The program, which shows the contestants competing in a series of elimination rounds, has drawn a big viewership, boosting K-pop music and concert sales.
"If we can identify viewers with great accuracy across borders, we'll be able to bring in potential advertisers," said a CJ ENM executive. The company is aiming to boost its revenue from the 4.4 trillion won ($3.93 billion) estimated for 2018 by 50% in three years.
Hanryu, or Hallyu, translated as the Korean wave, began with TV dramas. One called "Winter Sonata" became a huge hit in Japan in 2003 and later many other markets, and brought Korean TV series to the global mainstream along with "Dae Jang Geum" and other shows. K-pop's explosion as a global phenomenon followed.
Male duo TVXQ!, Girls' Generation and Kara were among the chart-topping groups in that period, when programs were generally developed for TV broadcast. But around 2014, CJ ENM started focusing on streaming.
"Our planning capability for creating video content is versatile. We have a number of world-class creators in house," the CJ ENM executive said. Now that fans are watching videos online, the company is strategically seeking major domestic players for streaming in the U.S. and China.
Studio Dragon, a production company in the CJ ENM group, in July licensed a 24-episode history drama series called "Mr. Sunshine" to Netflix, the American streaming powerhouse with more than 100 million members worldwide. It marked the first exclusive distribution for the studio, which pocketed a licensing fee estimated at $36 million.
In China, CJ ENM has partnerships with Youku, the video streaming platform member of the Alibaba Group Holding, and a unit of Tencent Holdings, gaining a foothold in the world's second-largest economy.
CJ ENM itself is focusing on producing content tailored to online viewing. It formed a joint venture with a major talent agency in South Korea last month in a bid to secure popular performers. It has also signed contracts with 1,400 popular YouTubers in South Korea and abroad in an effort to create viewer-catching content for smartphones.
The company is also spending on technology to better understand viewer behavior. It teamed up with U.S. audience research giant Nielsen to develop a system quantifying viewer reactions on social media sites.
"Produce 48" is part of these efforts. CJ ENM has the ambitious goal of boosting its overseas sales portion from 17% projected for 2018 to 32% in three years.
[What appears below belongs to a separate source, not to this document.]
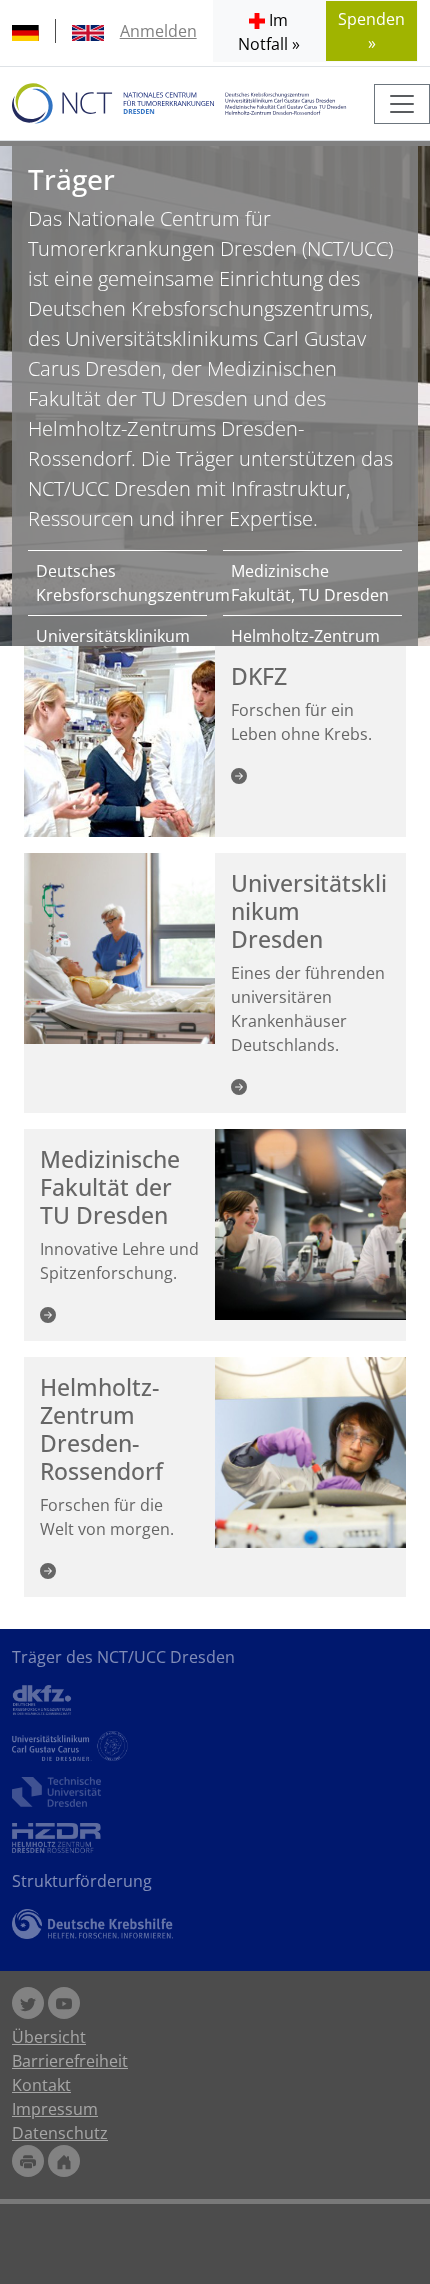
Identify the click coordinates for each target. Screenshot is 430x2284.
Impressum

Exports by South Korea's broadcast content sector reached $2.02 billion in 2016, according to the Korea Creative Content Agency -- six times the figure for Japan, known as another major content producer in Asia. Japan, for its part, is playing catch-up, with major media companies joining with streamlining powerhouses. Fuji Television Network is working with Youku to distribute Japanese dramas in mainland China, while Hulu's Japanese service, a unit of Nippon Television Network, started streaming new dramas for foreign viewers in 19 Asian markets this April.